2William Shirley (1694–1771), London barrister, emigrated to Boston in 1731. After holding various public offices in New England, he was governor of Massachusetts, 1741–57. Appointed major general in 1755, he acted as commander in chief of the British forces in North America from Braddock’s death that summer until the arrival of James Abercromby the following June. He was governor of the Bahamas, 1759–67. Charles H. Lincoln, ed., Correspondence of William Shirley (N.Y., 1912), I, xxi–xxxi; DAB; Amer. Hist. Assoc. Report for 1911 (Washington, 1913), I, 404, 469.

3Colden had accompanied Governor Clinton of New York and Governor Shirley of Massachusetts to an Indian conference at Albany in July. Mutual liking and respect had developed between Colden and Shirley, and the latter urged Clinton to call Colden back into public life: he had withdrawn under the bitter attacks of Chief Justice DeLancey’s party. For his defense of his conduct, see Colden Paps., III, 433, and Alice M. Keys, Cadwallader Colden (N.Y., 1906), pp. 199–215. Some of the “senseless Libels” against Shirley were that he had profited personally in handling public funds and disposing of commissions in the army. A refutation of the charges is in Lincoln, ed., Shirley Correspondence, I, 457–60.

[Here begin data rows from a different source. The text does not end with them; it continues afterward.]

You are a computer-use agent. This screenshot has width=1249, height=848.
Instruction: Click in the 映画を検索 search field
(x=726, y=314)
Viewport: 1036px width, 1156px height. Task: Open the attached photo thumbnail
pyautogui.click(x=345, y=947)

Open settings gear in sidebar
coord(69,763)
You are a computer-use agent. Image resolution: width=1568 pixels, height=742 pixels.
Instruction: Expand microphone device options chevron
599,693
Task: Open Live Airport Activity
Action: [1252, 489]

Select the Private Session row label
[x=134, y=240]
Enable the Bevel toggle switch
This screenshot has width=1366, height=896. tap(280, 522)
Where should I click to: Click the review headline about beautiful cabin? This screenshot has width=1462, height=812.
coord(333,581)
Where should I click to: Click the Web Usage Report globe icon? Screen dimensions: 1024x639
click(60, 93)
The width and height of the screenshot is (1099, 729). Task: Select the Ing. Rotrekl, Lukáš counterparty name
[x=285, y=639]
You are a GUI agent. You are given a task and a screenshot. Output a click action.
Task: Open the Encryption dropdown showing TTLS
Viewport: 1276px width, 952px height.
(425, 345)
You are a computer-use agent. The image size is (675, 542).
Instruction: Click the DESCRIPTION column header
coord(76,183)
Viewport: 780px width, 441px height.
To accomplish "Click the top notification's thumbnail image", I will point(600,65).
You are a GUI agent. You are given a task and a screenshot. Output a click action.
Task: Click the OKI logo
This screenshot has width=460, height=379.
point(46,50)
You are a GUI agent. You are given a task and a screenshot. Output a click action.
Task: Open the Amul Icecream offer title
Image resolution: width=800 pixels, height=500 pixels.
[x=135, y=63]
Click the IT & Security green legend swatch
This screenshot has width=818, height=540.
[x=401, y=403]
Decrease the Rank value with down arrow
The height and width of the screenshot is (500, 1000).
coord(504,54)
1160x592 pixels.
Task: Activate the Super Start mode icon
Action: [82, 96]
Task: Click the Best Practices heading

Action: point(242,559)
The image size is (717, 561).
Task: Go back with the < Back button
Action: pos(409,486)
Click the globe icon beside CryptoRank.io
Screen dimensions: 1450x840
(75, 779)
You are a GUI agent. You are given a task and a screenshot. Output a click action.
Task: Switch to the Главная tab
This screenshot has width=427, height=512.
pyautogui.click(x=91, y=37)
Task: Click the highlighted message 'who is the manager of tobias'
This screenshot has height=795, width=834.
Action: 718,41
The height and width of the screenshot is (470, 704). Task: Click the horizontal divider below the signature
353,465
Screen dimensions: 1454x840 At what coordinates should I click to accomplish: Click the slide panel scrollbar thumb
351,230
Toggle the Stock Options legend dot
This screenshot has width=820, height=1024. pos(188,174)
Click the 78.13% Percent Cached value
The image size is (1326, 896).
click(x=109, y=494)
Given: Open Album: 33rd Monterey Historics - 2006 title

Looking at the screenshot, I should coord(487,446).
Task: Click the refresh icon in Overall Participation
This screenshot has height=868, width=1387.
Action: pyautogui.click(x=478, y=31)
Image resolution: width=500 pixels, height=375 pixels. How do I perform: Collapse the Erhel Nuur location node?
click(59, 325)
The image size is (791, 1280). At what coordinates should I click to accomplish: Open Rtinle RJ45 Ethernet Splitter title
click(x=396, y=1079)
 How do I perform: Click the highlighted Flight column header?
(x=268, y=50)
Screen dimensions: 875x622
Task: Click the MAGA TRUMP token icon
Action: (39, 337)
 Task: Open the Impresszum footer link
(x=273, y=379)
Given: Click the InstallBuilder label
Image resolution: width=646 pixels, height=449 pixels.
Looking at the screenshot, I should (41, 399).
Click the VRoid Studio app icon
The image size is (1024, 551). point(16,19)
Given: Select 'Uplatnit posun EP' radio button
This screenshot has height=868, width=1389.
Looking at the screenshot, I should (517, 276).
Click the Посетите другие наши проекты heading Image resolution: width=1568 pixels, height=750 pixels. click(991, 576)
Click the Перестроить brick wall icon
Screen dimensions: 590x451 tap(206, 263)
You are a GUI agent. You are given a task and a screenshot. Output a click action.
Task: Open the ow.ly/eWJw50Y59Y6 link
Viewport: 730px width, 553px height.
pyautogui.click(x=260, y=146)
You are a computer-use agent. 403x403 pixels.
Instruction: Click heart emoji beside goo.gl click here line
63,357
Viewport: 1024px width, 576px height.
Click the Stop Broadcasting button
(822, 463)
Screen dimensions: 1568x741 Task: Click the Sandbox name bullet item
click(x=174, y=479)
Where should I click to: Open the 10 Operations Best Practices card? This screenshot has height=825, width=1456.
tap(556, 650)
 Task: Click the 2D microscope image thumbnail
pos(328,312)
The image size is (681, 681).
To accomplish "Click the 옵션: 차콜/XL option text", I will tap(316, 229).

4Peter Kalm (see above, p. 300 n.) landed at Philadelphia Sept. 4, but went immediately into the country to botanize. In the next few weeks he visited John Bartram frequently, at least once with the painter Gustavus Hesselius; was a guest of Peter Cock (or Kock) at the latter’s country place near Germantown; and traveled among the Swedish settlements in New Jersey. Kalm Travels, I, 17, 114–24.

5Probably Kalm’s letter to Colden, dated Philadelphia, Sept. 29, enclosing a letter from Linnaeus and some pamphlets. It is printed in Colden Paps., IV, 77–8.

6Colden may have been providing information to Lewis Evans for his map of 1749. Evans to Colden, March 13, 1749, Colden Paps., IV, 107–8.